По телику шла программа «Время», и люди так жадно слушали прогноз погоды, словно мы зависим от внешнего тепла, а не от тепла больничных батарей.
Ох, это вечернее хождение больных по коридорам, томительное позевывание, с ахами, с нежным подвыванием.
Мы приткнулись в закуток возле туалета.
— Так расскажи подробнее.
— А нет никаких подробностей, — отчаянно сказал Андрюша и попытался улыбнуться, но то была лишь гримаска боли. — В том-то и беда, что никаких подробностей нет.
— Так чем же им герой неугоден? Вроде прям, что телеграфный столб, — сказал я и сразу пожалел: сейчас вовсе не время насмешничать.
— Может, я, и верно, просчитался, и он слишком телеграфный столб.
— Так что в редакции сказали?
— Они как раз хвалили. Это нужно им, и юбилей приближается. Даже и комплименты говорили, чтоб подсластить пилюлю. Нельзя же молодого автора сразу дубинкой по голове.
— Так где ж сама пилюля?
Нам помешал шум, возникший у телика.

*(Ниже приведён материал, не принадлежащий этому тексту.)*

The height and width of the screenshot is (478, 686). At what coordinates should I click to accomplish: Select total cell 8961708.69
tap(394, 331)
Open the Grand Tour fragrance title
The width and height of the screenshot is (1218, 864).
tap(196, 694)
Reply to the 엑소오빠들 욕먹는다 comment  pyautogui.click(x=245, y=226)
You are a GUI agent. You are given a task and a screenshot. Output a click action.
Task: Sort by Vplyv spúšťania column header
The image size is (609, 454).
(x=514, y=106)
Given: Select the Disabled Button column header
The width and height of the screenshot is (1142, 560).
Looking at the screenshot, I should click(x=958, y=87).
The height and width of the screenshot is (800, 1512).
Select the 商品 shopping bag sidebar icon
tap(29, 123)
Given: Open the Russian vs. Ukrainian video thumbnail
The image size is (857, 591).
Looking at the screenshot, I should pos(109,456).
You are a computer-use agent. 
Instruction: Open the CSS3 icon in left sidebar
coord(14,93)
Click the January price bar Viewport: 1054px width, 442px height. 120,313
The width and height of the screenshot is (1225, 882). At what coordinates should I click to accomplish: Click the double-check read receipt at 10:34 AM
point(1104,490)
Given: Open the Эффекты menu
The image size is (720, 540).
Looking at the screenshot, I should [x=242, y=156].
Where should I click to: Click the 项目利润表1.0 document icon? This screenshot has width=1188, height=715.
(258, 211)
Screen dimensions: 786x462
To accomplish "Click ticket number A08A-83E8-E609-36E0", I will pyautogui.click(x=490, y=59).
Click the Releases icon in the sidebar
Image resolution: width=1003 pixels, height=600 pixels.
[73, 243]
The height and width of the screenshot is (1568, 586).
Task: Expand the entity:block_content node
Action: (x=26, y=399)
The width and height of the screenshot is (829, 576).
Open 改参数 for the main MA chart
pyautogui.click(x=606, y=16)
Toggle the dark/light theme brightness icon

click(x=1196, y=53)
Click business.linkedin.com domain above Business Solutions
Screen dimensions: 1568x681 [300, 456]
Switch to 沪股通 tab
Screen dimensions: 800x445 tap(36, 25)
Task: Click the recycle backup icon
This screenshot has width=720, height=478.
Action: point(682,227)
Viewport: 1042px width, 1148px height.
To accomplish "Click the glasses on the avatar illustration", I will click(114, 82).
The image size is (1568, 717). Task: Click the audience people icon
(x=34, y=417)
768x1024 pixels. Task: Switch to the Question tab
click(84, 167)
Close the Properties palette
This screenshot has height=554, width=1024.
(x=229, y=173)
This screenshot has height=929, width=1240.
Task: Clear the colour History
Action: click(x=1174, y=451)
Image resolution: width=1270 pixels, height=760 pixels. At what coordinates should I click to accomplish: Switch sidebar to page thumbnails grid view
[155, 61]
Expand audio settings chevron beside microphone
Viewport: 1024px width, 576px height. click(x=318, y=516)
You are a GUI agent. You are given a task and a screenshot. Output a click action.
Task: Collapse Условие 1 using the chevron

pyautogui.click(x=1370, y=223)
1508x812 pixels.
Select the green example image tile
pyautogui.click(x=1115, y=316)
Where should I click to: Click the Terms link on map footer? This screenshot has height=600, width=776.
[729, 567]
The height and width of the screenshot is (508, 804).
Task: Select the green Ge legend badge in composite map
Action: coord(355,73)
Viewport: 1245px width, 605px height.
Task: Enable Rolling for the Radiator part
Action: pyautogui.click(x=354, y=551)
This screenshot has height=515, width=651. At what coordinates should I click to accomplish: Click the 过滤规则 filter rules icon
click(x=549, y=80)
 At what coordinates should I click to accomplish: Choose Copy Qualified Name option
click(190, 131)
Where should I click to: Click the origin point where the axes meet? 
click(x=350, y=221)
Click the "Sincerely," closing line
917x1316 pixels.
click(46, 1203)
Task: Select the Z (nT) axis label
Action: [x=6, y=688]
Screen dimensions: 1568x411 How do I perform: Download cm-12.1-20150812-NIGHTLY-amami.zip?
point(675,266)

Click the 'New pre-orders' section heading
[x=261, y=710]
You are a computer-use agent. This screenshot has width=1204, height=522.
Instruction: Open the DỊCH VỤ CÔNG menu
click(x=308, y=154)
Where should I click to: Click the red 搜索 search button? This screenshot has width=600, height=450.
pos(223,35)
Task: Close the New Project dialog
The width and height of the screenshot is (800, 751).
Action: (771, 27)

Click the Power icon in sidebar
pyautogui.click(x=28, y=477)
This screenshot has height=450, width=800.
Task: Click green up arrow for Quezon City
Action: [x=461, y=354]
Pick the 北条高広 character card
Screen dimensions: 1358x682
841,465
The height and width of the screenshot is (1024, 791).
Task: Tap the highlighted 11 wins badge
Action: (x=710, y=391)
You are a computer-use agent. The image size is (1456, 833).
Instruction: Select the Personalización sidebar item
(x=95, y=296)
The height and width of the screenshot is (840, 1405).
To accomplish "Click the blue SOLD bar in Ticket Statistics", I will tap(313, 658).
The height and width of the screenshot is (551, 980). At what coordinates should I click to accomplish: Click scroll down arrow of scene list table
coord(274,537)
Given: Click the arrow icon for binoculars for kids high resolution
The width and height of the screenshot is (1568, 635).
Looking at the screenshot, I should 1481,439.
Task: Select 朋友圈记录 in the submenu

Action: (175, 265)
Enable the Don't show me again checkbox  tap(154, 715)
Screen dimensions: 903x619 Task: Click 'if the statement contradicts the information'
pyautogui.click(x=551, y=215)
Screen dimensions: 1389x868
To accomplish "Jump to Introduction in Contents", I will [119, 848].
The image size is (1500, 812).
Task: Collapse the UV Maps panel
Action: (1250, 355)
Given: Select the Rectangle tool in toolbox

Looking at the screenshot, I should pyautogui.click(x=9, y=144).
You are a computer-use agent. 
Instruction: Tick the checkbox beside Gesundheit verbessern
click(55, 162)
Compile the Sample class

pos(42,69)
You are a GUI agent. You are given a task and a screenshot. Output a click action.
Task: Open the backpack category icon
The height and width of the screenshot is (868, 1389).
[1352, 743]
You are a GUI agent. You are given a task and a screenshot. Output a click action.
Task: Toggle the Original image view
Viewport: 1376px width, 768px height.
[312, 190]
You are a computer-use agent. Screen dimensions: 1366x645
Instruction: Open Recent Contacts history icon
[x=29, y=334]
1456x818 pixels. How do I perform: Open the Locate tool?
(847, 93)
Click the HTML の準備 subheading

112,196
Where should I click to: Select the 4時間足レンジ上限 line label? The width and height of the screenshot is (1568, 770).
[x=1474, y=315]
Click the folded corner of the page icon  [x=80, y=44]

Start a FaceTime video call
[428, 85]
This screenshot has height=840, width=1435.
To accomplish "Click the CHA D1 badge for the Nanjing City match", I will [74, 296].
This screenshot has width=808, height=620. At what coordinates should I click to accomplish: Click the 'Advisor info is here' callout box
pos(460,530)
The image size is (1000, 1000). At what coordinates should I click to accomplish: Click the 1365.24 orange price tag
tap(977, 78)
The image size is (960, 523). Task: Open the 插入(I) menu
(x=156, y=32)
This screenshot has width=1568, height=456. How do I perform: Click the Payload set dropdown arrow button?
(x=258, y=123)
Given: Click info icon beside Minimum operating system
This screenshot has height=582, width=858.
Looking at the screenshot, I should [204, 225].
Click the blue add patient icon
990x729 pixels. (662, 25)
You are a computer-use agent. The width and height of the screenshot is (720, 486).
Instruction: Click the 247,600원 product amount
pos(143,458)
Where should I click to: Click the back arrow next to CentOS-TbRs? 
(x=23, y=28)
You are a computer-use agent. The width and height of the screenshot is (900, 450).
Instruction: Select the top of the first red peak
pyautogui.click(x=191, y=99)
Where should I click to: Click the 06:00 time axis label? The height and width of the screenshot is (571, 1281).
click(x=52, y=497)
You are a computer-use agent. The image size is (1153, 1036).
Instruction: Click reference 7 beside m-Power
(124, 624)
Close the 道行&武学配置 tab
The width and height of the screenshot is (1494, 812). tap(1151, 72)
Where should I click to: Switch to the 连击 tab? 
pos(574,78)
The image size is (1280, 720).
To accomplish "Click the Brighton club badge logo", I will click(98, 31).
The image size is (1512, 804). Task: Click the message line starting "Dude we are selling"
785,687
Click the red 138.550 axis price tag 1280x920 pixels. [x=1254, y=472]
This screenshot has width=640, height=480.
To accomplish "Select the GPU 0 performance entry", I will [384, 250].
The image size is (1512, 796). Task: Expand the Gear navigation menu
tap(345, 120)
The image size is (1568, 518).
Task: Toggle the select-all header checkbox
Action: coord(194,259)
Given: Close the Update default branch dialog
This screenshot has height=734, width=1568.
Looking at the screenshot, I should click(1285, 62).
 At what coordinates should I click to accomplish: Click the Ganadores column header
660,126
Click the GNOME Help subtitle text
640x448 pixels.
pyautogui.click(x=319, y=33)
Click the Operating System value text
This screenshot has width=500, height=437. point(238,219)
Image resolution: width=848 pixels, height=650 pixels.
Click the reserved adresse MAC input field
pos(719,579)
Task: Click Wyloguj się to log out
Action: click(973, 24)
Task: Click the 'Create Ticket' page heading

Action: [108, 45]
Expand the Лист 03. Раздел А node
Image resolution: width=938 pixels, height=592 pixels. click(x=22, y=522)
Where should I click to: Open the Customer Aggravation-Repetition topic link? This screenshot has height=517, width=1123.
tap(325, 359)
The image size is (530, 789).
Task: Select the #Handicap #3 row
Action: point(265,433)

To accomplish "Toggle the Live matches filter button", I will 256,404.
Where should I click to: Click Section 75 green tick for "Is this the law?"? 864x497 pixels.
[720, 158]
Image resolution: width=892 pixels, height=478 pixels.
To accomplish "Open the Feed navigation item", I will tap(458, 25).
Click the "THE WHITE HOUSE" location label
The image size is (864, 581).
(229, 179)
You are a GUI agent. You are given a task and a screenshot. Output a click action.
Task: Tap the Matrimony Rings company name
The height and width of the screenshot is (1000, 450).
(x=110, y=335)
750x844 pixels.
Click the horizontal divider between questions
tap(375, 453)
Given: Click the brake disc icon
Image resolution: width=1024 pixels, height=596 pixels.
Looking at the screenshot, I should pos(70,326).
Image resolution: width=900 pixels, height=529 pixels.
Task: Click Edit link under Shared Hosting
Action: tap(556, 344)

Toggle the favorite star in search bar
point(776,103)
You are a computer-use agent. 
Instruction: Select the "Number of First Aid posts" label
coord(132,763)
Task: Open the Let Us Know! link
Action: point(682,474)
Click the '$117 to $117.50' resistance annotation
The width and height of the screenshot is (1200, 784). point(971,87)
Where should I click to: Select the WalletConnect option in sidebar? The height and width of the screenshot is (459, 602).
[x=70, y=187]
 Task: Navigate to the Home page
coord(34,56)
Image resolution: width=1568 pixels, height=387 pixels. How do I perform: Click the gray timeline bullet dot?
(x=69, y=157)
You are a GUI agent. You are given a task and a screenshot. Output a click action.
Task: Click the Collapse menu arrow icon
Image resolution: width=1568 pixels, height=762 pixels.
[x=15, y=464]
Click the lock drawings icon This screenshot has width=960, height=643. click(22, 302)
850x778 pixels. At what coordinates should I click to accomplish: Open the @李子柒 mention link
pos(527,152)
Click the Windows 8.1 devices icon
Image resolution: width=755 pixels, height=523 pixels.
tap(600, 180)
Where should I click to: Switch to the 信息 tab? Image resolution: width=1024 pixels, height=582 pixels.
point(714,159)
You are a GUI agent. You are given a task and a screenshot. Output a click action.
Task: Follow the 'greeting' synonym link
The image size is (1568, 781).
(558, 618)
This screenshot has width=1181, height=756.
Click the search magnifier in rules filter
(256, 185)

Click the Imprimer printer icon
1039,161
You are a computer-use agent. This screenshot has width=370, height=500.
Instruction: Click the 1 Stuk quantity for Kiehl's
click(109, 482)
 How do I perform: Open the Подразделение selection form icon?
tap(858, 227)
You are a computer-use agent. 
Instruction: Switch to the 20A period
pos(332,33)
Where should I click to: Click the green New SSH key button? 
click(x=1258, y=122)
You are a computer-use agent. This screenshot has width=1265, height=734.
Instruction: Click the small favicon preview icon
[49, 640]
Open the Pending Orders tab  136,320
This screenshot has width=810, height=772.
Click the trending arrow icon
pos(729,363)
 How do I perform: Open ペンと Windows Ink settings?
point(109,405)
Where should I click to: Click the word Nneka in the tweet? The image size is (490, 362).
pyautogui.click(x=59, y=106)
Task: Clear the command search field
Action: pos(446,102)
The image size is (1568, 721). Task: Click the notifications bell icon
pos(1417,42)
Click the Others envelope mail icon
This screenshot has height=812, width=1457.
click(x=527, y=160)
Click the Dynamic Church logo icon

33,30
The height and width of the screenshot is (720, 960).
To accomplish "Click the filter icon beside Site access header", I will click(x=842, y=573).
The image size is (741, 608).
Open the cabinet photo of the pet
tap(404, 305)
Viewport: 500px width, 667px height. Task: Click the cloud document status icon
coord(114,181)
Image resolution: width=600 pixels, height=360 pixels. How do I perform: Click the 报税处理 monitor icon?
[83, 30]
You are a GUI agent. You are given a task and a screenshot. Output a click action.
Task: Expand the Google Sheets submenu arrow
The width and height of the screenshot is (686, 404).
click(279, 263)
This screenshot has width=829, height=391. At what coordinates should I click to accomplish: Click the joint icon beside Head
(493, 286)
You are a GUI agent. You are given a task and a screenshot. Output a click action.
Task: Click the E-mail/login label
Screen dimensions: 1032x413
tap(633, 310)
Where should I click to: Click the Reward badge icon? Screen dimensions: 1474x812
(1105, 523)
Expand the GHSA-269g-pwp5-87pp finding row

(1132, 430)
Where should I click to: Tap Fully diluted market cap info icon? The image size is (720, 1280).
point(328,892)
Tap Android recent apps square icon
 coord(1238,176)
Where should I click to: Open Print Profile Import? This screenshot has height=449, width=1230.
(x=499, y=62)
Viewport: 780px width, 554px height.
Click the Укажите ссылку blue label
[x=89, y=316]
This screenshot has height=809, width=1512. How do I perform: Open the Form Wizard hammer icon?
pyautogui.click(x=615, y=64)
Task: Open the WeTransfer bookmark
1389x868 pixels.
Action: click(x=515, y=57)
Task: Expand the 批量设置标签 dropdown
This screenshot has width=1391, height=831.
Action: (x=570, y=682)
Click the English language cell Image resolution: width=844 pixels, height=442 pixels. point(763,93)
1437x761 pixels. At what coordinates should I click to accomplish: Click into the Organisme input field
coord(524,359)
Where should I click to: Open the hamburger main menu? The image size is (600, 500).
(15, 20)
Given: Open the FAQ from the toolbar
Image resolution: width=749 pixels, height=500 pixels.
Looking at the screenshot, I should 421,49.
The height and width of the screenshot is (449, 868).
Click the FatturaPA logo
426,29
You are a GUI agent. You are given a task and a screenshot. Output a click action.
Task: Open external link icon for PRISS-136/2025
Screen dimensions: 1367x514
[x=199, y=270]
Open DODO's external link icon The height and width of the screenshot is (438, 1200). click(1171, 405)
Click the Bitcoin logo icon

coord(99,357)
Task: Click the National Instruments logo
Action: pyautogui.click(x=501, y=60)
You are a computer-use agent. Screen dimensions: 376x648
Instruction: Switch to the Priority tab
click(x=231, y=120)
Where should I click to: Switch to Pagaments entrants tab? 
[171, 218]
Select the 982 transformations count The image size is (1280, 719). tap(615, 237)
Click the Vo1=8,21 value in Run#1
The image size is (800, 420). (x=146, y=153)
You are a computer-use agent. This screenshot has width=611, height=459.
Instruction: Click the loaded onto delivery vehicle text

Мужчины весь день заговорщицки совещались на лестнице и в курилке, что вот сегодня какой-то важный футбольный матч, и мы не дадим бабам в десятый раз смотреть очередную серию «Вечного зова».
Но все эти заговоры были пустым чихом для двух-трех боевых женщин, которые стали перед телевизором на манер «Граждан Кале» Родена, и они стояли насмерть.
В возникшей перепалке женщины, конечно же, взяли верх, что и понятно: разве дома муж позволил бы жене сбить ему футбол, и теперь женщины отыгрывались за многолетние домашние поражения, и их единение было сильнее смерти.
— А вот и пилюля. Они долго втолковывали мне, что все у меня хорошо — и герой, и события, и выводы — но это для отдела публицистики.
— Так отдай в публицистику.
— Им нужны очерки, а я уже печатал у них очерк о Каховском. У нас, сказали, отдел художественной прозы, с ударением на слове художественной. Получается, что моя повесть ма-ло-худо-жественная.
— Подумаешь, что они там только высокие художества печатают, — сказал я, но это был подыгрыш Андрею. Я никогда, разумеется, не считал, что если кто-то свое дело делает плохо, то и ты свое можешь делать неважно. Ты — это ты. У тебя своя совесть и свой счет. — Ну, и что же теперь?